*Extracted text*:
:::::

Mark 'Kamikaze' Hughes said:
Knock this "law" shit off, it's juvenile. It's "Some Guy Named
Chris's Weird-Ass Personal Tastes in Exception Handling".

I was joking. Sorry you lack a sense of humor. It must be
debilitating.
You are wrong. <http://java.sun.com/docs/codeconv/>

Look, I used to like the lined-up brace style, too, and in C people
are used to varying indentation styles, but it's *NOT* the normal format
for Java. 90% of the software projects anyone works on use the Sun
coding conventions, and you will cause needless strife with your
co-workers if you violate them because you think it looks prettier some
other way.

I am aware that Sun's coding conventions disagree on this point. While
most people adopt Sun's naming conventions, though, the remainder of the
coding conventions are far less universal. There's a good reason for
that; you can't effectively change Sun's naming conventions because
you'd have to use them anyway when accessing the standard API. The same
is not true for brace placement.

:::::

*Listing*:

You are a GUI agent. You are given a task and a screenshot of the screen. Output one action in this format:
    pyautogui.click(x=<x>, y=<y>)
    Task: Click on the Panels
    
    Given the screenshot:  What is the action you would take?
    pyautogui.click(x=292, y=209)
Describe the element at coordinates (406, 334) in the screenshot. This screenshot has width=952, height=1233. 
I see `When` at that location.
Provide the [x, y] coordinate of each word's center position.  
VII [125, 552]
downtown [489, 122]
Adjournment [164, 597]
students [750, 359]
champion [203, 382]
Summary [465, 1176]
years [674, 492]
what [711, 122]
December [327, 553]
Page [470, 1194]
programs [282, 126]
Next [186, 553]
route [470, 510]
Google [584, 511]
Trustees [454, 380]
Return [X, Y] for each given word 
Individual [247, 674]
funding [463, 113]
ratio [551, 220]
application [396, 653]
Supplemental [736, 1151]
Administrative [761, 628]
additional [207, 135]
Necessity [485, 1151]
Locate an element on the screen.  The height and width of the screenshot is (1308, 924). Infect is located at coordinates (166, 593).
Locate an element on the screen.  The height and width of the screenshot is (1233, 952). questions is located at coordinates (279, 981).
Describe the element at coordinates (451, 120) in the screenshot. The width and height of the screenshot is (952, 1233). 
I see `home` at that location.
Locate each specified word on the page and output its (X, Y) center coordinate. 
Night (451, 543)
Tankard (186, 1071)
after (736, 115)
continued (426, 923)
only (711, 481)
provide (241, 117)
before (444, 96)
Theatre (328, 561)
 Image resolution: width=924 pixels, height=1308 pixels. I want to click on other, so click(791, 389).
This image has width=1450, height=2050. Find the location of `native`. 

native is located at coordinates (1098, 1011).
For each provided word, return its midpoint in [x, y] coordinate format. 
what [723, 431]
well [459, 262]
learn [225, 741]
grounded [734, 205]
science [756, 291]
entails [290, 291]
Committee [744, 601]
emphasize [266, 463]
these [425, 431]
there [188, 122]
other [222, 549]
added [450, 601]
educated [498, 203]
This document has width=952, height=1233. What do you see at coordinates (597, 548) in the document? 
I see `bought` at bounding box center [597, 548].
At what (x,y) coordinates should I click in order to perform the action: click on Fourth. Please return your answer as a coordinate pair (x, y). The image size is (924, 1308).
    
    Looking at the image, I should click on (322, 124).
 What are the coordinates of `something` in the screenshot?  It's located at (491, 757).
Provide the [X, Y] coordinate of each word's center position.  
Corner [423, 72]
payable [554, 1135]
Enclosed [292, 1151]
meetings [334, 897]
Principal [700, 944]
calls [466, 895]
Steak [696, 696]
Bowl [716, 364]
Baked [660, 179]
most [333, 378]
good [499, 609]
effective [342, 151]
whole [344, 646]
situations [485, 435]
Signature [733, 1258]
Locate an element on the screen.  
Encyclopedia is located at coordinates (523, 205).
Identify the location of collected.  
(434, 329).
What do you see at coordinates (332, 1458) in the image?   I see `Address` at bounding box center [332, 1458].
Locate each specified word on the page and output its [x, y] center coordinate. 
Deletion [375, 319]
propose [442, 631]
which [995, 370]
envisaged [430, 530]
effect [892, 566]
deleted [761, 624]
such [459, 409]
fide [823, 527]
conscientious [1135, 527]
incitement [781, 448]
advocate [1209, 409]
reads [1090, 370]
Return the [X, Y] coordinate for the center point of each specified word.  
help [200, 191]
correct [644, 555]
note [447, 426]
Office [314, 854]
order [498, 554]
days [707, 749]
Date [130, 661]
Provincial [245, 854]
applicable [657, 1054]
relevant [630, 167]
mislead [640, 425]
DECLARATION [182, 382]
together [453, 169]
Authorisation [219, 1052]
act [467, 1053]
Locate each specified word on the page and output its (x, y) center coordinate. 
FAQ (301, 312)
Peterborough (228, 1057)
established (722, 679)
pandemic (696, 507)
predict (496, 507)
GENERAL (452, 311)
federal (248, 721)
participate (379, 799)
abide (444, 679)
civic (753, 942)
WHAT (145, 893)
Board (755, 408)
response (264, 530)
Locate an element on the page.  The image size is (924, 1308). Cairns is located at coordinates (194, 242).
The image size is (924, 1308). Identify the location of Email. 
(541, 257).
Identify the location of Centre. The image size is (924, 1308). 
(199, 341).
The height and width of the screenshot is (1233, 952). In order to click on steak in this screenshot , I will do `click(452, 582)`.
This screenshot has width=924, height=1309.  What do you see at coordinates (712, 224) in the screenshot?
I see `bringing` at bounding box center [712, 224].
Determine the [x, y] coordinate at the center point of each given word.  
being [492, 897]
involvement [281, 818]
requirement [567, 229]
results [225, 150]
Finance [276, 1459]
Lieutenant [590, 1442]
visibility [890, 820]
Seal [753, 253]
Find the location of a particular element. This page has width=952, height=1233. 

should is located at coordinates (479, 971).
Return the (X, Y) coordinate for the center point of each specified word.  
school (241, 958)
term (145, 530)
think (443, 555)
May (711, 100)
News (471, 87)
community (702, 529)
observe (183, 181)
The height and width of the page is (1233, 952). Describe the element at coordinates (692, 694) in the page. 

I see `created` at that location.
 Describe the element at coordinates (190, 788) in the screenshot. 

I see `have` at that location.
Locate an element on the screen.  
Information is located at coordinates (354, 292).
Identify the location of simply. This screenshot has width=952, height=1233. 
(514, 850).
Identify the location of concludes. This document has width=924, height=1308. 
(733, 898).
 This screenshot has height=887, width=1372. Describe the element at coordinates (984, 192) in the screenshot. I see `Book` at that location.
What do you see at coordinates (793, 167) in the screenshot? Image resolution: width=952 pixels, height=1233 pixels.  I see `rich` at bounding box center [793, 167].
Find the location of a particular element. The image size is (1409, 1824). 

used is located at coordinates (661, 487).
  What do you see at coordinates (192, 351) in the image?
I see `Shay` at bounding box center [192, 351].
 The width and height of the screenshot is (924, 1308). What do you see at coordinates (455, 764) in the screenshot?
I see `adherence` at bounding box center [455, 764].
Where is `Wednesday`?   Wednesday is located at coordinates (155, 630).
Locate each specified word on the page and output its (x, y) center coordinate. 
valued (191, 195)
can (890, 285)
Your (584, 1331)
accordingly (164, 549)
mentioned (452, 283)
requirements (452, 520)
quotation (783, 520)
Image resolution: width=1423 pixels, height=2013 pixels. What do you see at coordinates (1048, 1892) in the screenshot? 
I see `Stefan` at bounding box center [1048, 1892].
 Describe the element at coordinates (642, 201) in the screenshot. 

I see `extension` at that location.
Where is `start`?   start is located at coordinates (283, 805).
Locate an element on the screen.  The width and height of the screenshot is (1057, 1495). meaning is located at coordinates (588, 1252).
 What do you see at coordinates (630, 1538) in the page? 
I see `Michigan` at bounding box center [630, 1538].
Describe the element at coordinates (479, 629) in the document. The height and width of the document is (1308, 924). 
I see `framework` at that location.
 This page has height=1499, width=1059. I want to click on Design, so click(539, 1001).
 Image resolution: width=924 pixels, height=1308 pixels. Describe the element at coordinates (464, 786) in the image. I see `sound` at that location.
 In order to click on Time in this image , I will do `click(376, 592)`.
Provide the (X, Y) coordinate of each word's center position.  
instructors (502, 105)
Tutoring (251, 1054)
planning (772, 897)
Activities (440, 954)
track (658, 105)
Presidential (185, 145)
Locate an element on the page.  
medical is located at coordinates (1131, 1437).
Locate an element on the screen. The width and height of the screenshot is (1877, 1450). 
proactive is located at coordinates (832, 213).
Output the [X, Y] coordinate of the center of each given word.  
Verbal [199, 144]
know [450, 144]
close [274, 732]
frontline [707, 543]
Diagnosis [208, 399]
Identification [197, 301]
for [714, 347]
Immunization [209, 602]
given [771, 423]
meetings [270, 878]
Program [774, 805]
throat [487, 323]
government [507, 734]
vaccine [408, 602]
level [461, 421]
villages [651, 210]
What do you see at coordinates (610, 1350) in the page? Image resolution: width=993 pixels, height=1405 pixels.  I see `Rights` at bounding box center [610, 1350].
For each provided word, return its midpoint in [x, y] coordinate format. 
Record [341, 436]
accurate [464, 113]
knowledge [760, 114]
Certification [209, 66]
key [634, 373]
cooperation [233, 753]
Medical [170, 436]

:::::

*Goal*:
Pick up the argument over Java brace placement and coding conventions after its final sentence and write what comes next.

*Response for this exercise*:
Anyway, it doesn't matter all that much. Obviously you are taking this
way too seriously. I write to give advice about exception handling. If
you want to talk about exception handling, then go for it.

--
www.designacourse.com
The Easiest Way To Train Anyone... Anywhere.

Chris Smith - Lead Software Developer/Technical Trainer
MindIQ Corporation
 
C

Chris Smith

Mark 'Kamikaze' Hughes said:
Yes. You should handle exceptions as close to their cause as you
reasonably can.

I don't see any good reason for that. If I plan to handle problems in
code by emailing a problem report to an administrator and then updating
a status code on a monitoring web site somewhere, then I don't think the
code to do that should be scattered about the entire application.

Even worse (as I explained later in my first reply), you are potentially
ignoring serious problems in your code and continuing as if the file
write operating succeeded. Sure you can set a flag in the catch block
and then put an if statement after it, but then you've sort of missed
the point of using exceptions, haven't you?

--
www.designacourse.com
The Easiest Way To Train Anyone... Anywhere.

Chris Smith - Lead Software Developer/Technical Trainer
MindIQ Corporation
 
M

Mike Schilling

Chris Uppal said:
I wouldn't go along with that. The point -- whether on Usenet or in
"real"
code -- is to be as readable as possible, not to be as short as possible.

I'll go so far as to agree that vertical whitespace can be minimised
(compared
to code intended for reading "in bulk"), but that's about as far as I will
go.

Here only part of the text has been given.